* What is being asked: Rewrite these rows with every instance of "screenshot" replaced by "capture", keeping everything else the same, and leave the pictures out of your answer.

* Material for the task:

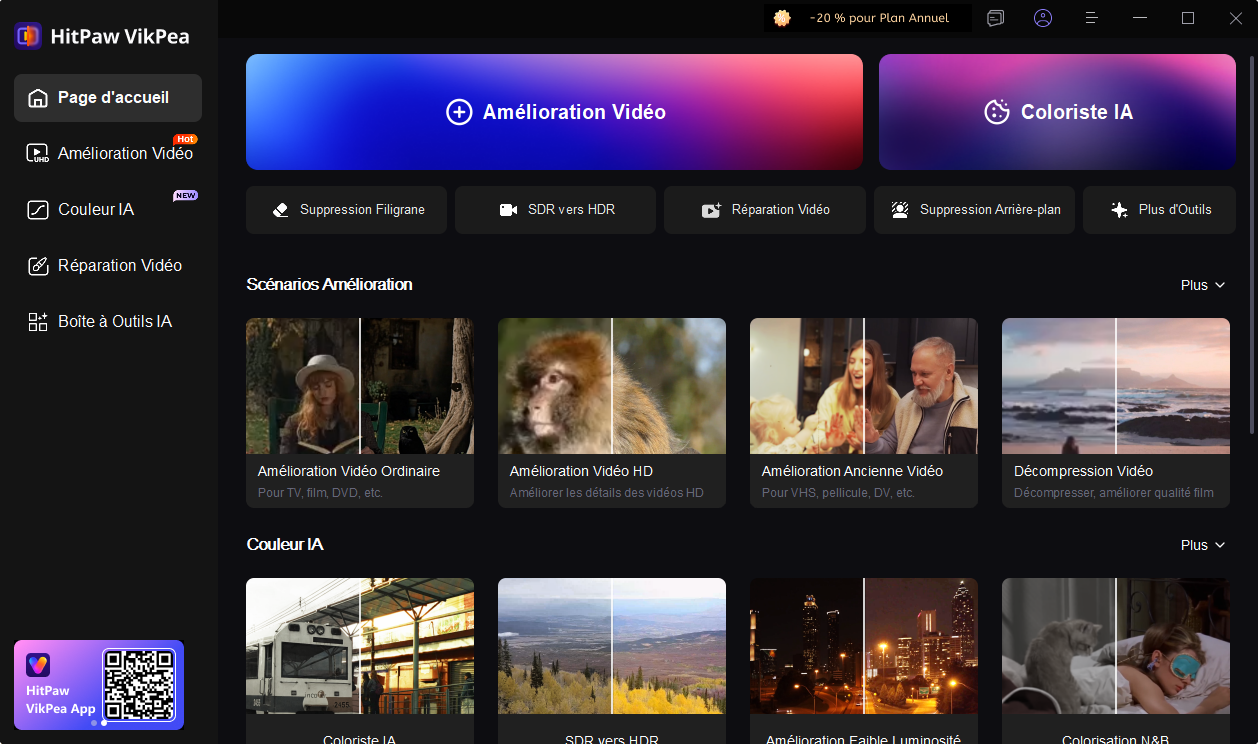Select Amélioration Vidéo HD monkey thumbnail
The image size is (1258, 744).
611,386
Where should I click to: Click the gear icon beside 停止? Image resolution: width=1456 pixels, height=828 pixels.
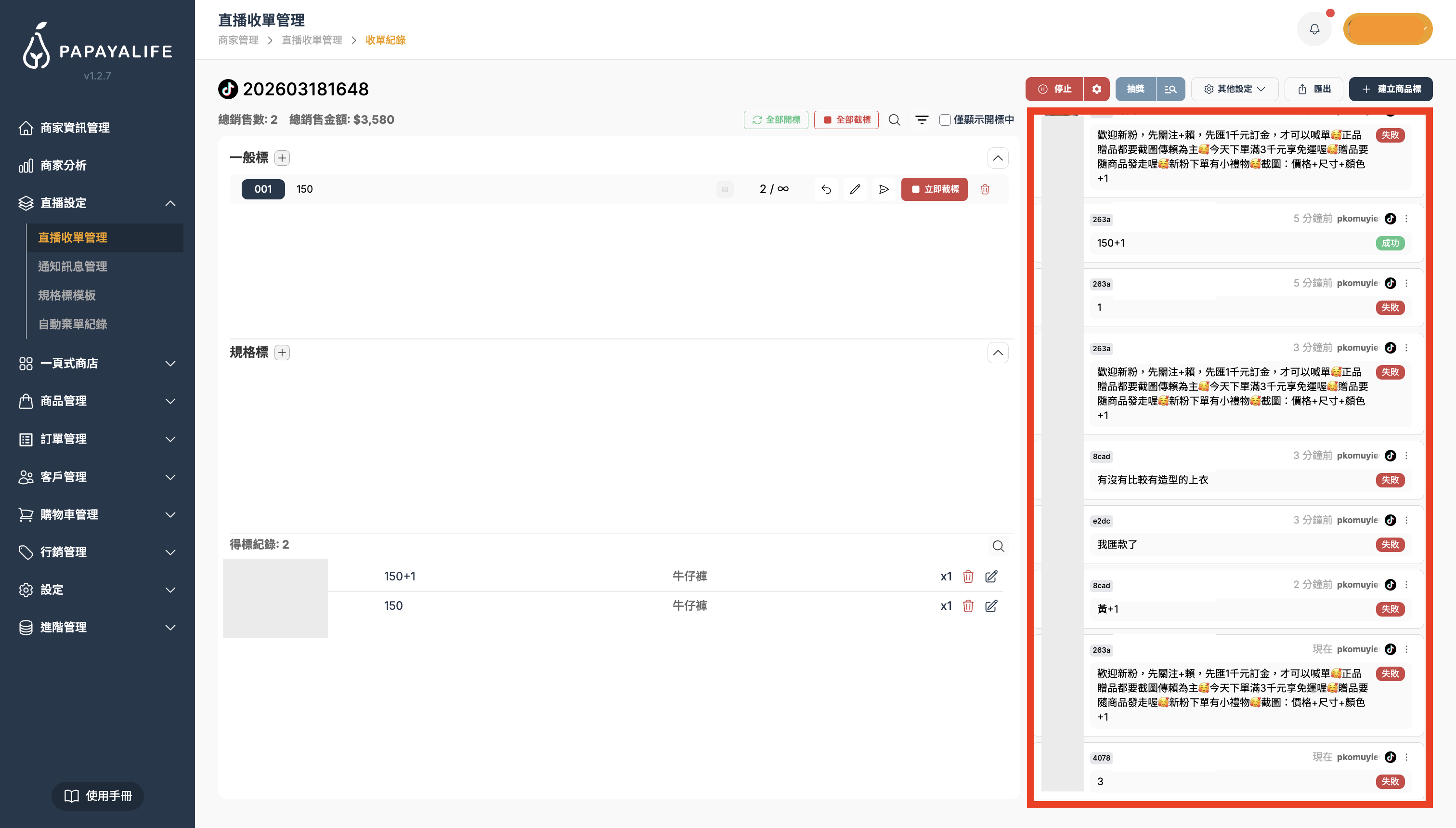1096,89
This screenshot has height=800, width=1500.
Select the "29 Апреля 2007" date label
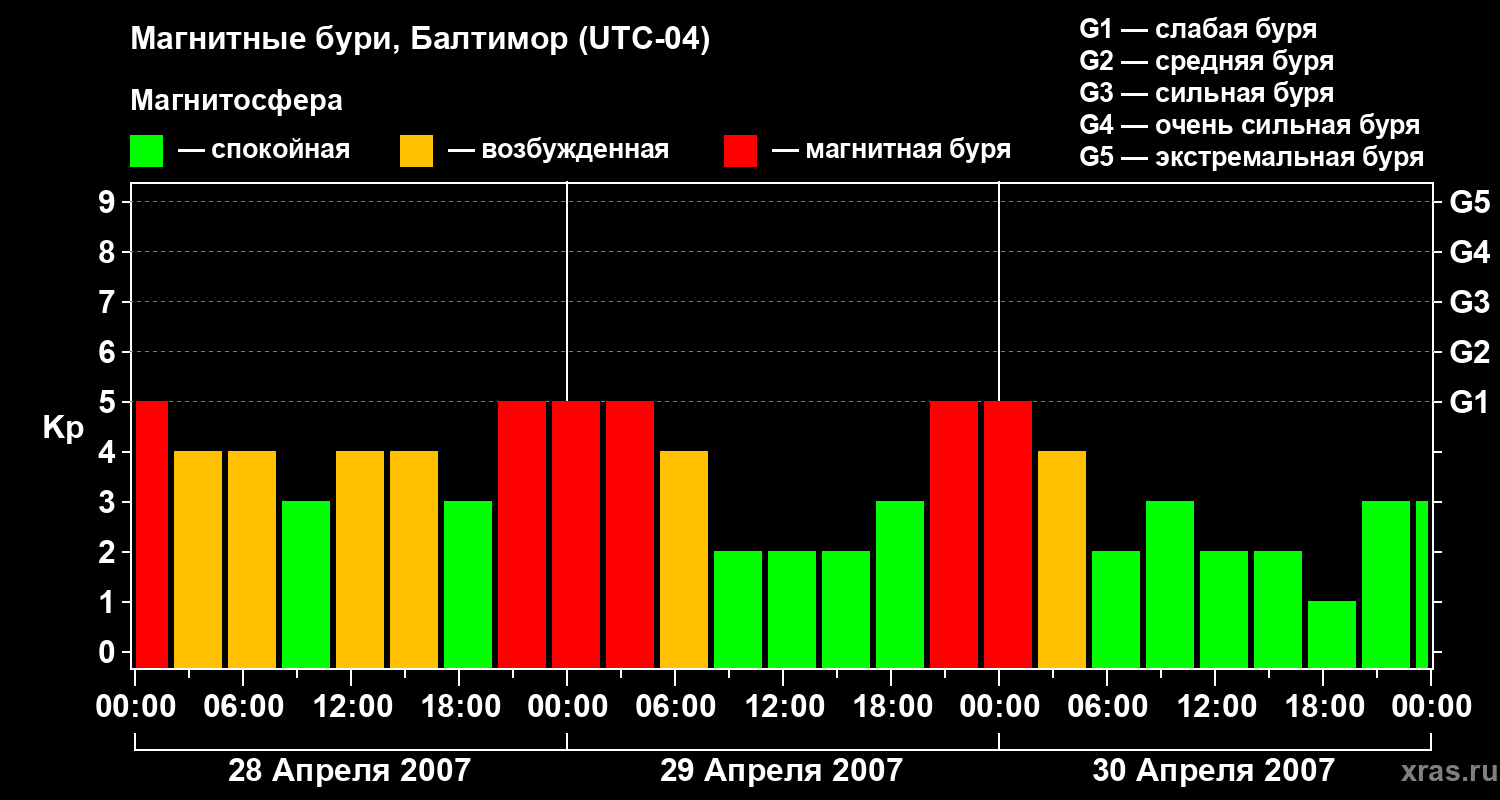click(x=781, y=771)
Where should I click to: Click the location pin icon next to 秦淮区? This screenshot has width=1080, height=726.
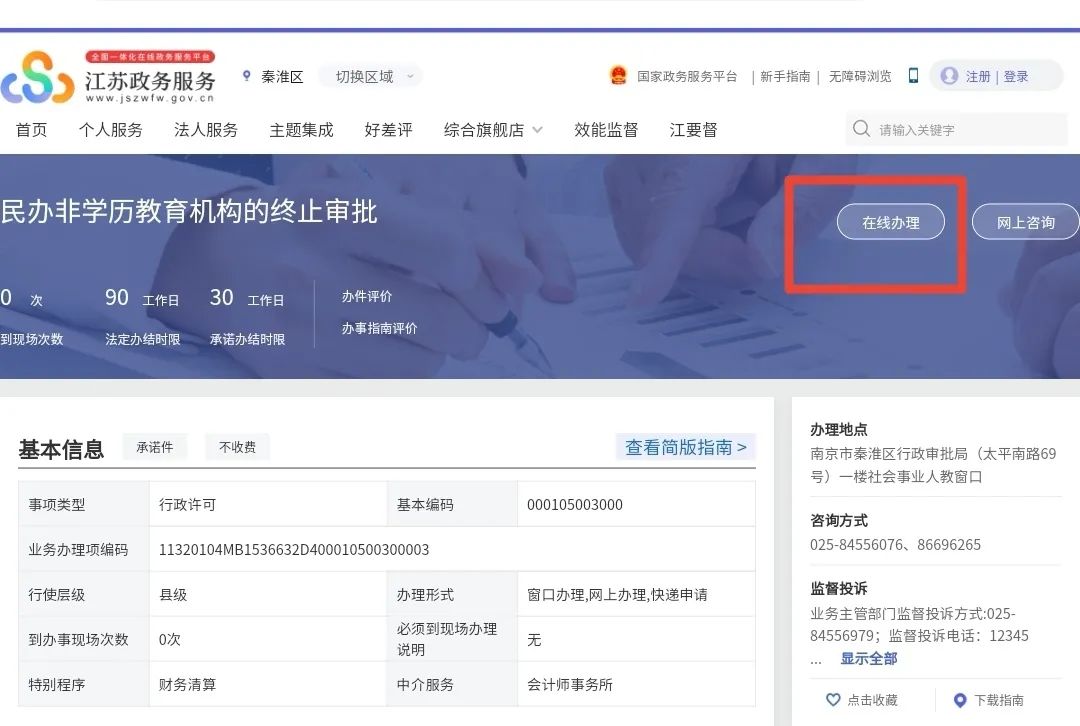coord(246,74)
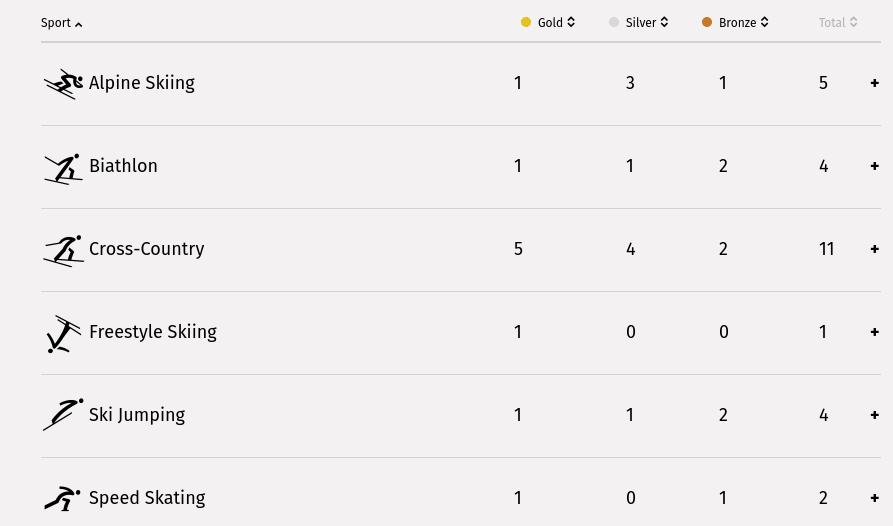
Task: Sort table by Sport column
Action: 61,23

* Worked answer:
Select Amélioration Vidéo HD monkey thumbnail
The image size is (1258, 744).
611,386
Where should I click to: Click the gear icon beside 停止? Image resolution: width=1456 pixels, height=828 pixels.
1096,89
This capture has height=800, width=1500.
Select the "29 Апреля 2007" date label
click(x=781, y=771)
Where should I click to: Click the location pin icon next to 秦淮区? This capture has width=1080, height=726.
coord(246,74)
Task: Sort table by Sport column
Action: 61,23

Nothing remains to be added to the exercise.